O recurso à rádio como estratégia de produção de segurança ajuda a perceber como: 1o processo de seleção de passageiros é um problema real na rotina de trabalho de um taxista. 2- a perspectiva dos passageiros pegos na rua não é a única possível para os taxistas. Fica visível, então, como o problema da confiança pode aparecer de formas qualitativamente distintas na rotina desses profissionais, o que faz do passageiro desconhecido pego no meio da rua um problema central, que exige atenção especial do taxista:

Roberto: (...) Porque como eu te falei, (passageiro) da rádio não tem perigo, né? Gilberto: Tu vai tranqüilo quando tu vai pegar da rádio? Roberto: Sem sombra de dúvida. Gilberto: Tu vai relaxado. Roberto: É. Perigo zero. Daniel: É, exatamente... E, pronto, eu sei que é relativo hoje passageiro de rua e passageiro de rádio. A rádio, como já faz dois anos e alguns meses que eu tô na rádio então assim ele entra e eu nem olho pra ele, eu só dou bom dia, boa noite e pergunto o destino dele, já o de rua não, você tem que olhar ele entrando, você tem que olhar pra fisionomia dele Marcelo: É, mas às vezes, eu fico à noite, entendeu? Só que só pego cliente pela rádio, dia de semana, à noite só pego cliente pela rádio, que eu sei que é seguro.

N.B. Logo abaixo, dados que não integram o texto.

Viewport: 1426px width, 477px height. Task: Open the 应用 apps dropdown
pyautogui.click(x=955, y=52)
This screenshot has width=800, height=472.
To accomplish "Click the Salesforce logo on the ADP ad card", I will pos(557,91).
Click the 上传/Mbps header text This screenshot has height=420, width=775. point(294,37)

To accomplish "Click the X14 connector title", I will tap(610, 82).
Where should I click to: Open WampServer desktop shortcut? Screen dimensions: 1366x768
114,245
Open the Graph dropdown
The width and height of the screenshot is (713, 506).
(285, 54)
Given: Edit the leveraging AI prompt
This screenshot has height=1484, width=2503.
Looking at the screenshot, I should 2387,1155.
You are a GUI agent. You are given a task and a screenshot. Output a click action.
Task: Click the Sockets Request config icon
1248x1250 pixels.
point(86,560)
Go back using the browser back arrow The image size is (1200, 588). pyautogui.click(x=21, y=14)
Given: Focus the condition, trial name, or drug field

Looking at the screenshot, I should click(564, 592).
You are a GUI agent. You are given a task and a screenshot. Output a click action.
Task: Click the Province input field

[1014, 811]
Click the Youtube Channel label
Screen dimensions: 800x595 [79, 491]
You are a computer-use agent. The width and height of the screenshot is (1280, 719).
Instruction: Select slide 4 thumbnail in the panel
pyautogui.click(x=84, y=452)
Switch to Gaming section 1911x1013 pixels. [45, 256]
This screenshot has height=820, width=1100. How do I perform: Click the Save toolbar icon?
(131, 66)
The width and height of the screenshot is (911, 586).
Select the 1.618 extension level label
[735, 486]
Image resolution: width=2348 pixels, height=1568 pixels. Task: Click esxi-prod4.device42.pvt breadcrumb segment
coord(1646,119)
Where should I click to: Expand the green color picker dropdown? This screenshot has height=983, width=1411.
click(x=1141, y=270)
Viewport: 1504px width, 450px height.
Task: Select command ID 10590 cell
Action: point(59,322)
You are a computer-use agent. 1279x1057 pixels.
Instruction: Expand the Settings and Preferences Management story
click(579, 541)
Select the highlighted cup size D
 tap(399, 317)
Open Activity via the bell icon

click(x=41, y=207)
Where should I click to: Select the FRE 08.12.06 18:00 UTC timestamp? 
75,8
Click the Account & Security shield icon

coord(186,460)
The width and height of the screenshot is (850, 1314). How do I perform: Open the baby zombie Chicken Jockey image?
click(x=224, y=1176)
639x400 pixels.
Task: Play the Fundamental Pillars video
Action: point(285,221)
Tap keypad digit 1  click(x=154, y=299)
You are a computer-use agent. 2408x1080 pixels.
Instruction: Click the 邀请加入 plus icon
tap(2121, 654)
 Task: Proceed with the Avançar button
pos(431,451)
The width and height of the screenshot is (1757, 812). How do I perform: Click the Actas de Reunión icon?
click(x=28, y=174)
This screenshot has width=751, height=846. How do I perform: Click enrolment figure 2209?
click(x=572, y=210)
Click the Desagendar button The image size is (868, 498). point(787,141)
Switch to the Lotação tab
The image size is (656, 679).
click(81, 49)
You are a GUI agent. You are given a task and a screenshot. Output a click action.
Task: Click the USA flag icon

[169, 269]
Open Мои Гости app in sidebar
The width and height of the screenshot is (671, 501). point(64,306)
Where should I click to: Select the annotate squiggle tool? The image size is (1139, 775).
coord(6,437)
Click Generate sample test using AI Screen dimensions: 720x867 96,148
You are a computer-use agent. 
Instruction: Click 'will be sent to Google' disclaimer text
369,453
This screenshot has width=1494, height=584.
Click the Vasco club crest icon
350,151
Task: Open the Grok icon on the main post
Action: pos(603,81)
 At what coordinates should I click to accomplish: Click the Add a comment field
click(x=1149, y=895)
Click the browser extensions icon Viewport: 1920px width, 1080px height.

Além disso, o radio-táxi traz para o taxista que o utiliza condições diferenciadas de seleção na hora de pegar um passageiro que acene com a mão na rua. Visto que já tem uma garantia de clientela através do rádio, ele não sente a mesma urgência em pegar passageiros na rua, podendo, portanto, negar mais passageiros que os taxistas que dependem apenas deste tipo de clientes, pegando passageiros apenas em situações que pareçam mais confiáveis.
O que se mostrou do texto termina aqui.